RANDFILE= $ENV::HOME/.rnd
[ ca ]
default_ca = CA_default  
  
[ CA_default ]
dir  = ./certs 
certs  = $dir/certs
crl_dir  = $dir/crl
database = $dir/index.txt
unique_subject = no  
new_certs_dir = $dir/newcerts  
certificate = $dir/ca.crt  
serial  = $dir/serial  
crlnumber = $dir/crlnumber 
crl  = $dir/crl.pem  
private_key = $dir/ca.key   
RANDFILE = $dir/private/.rand 
x509_extensions = usr_cert  
name_opt  = ca_default  
cert_opt  = ca_default  
default_days = 365   
default_crl_days= 30   
default_md = default  
preserve = no   
policy  = policy_anything
  
[ policy_match ]
countryName  = match
stateOrProvinceName = match
organizationName = match
organizationalUnitName = optional
commonName  = supplied
emailAddress  = optional
  
[ policy_anything ]
countryName  = optional
stateOrProvinceName = optional
localityName  = optional
organizationName = optional
organizationalUnitName = optional
commonName  = optional
emailAddress  = optional
  
[ req ]
default_bits  = 1024
default_keyfile  = privkey.pem
distinguished_name = req_distinguished_name
attributes  = req_attributes
x509_extensions = v3_ca 
string_mask = utf8only
  
[ req_distinguished_name ]
countryName = Country Name (2 letter code)
countryName_default = US
countryName_min = 2
countryName_max = 2
stateOrProvinceName = State or Province Name (full name)
stateOrProvinceName_default = Philadelphia
localityName = Collegeville
0.organizationName = Organization Name (eg, company)
0.organizationName_default = Example Pvt.
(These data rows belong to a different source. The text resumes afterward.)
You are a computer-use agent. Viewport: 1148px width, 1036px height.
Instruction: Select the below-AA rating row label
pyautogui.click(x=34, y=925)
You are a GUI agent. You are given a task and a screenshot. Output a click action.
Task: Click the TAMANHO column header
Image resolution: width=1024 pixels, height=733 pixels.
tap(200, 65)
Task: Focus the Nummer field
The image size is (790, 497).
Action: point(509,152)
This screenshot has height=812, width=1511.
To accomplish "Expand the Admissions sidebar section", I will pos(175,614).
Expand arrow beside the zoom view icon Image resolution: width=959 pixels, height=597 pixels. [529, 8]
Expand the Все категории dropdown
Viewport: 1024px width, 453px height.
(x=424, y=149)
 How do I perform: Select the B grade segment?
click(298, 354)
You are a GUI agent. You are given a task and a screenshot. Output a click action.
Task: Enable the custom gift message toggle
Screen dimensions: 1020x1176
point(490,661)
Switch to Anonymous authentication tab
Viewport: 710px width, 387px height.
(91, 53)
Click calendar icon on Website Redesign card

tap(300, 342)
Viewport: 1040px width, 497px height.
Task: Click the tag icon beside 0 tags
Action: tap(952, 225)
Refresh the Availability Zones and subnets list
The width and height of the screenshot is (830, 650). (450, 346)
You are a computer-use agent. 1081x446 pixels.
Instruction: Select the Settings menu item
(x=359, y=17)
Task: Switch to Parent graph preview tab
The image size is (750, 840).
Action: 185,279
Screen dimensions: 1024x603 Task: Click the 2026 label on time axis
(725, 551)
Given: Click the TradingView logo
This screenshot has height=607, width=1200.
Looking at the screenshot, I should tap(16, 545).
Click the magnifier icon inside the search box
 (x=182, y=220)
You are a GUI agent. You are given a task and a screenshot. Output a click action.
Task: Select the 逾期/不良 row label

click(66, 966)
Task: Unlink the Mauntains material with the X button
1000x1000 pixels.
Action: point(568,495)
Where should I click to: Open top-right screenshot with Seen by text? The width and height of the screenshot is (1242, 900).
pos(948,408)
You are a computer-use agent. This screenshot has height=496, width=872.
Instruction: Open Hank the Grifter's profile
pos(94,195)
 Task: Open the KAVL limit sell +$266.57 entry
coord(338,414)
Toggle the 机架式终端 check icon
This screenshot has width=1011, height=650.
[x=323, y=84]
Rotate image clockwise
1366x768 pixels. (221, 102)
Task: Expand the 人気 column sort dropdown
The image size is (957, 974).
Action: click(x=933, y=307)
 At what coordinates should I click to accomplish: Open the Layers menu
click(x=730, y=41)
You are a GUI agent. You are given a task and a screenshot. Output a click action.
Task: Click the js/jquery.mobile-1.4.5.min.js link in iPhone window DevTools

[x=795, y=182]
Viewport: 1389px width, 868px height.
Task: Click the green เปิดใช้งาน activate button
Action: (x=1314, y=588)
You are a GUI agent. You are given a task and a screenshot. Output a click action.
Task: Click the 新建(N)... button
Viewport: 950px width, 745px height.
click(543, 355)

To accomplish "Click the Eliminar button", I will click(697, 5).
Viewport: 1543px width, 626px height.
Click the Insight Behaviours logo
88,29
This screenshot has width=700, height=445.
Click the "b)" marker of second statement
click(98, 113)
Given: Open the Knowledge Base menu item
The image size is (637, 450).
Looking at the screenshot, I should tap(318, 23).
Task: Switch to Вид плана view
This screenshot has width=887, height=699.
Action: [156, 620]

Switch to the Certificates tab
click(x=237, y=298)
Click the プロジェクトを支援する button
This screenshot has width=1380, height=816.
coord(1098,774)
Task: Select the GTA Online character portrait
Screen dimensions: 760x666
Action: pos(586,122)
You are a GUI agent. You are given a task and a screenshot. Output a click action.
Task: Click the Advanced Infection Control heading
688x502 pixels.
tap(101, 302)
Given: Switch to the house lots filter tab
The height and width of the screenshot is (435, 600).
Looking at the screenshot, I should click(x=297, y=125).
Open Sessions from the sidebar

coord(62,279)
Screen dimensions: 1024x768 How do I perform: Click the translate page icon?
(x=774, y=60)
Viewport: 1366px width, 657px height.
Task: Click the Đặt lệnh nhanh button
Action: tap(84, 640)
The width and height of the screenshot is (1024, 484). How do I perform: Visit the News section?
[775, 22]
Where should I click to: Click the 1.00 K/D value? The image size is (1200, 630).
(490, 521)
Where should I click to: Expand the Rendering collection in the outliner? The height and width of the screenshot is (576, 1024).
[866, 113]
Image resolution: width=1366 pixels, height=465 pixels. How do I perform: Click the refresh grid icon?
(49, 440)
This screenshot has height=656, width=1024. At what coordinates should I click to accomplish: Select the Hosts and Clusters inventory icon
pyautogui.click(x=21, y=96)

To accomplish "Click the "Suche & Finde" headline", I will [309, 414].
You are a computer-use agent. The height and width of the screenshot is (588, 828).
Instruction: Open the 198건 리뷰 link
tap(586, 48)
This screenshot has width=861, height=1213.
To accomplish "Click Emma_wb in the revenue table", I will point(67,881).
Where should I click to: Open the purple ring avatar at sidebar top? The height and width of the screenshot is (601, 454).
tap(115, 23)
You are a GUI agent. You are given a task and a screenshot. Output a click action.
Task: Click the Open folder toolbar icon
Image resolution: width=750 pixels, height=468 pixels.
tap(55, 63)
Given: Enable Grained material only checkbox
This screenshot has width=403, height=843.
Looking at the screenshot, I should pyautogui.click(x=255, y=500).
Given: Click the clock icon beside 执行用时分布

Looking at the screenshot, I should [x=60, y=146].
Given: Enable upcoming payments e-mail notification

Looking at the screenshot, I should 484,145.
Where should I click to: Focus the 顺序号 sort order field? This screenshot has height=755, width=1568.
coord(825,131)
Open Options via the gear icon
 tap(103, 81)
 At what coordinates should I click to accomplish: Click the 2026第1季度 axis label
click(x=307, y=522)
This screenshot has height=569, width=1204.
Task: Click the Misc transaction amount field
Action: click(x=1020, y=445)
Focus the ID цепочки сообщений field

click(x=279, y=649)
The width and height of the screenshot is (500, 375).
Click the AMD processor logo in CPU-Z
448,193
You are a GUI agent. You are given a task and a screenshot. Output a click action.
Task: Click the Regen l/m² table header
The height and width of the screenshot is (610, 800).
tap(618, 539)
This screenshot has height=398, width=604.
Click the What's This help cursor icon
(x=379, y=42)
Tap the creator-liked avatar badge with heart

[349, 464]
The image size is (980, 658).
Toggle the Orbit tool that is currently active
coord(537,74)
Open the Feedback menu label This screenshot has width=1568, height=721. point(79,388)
Ltd.
organizationalUnitName  = Organizational Unit Name (eg, section)
organizationalUnitName_default = Example Unit
commonName = Common Name (e.g. server FQDN or YOUR name)
commonName_max = 64
emailAddress  = Email Address
emailAddress_max = 64
  
[ req_attributes ]
challengePassword  = A challenge password
challengePassword_min  = 4
challengePassword_max  = 20
unstructuredName  = An optional company name
  
[ usr_cert ]
basicConstraints=CA:FALSE
nsComment   = "OpenSSL Generated Certificate"
subjectKeyIdentifier=hash
authorityKeyIdentifier=keyid,issuer
  
[ v3_req ]
basicConstraints = CA:FALSE
keyUsage = nonRepudiation, digitalSignature, keyEncipherment
  
[ v3_ca ]
subjectKeyIdentifier=hash
authorityKeyIdentifier=keyid:always,issuer
basicConstraints = CA:true

Now make gen_leaf, gen_ca, and cert_setup executable and run the following commands:

export OPENSSL_CONF=$PWD/example101.cnf
./cert_setup
./gen_leaf demo

Enter blank values or example data as appropriate. You demo certificates are now ready for use in the documentation examples.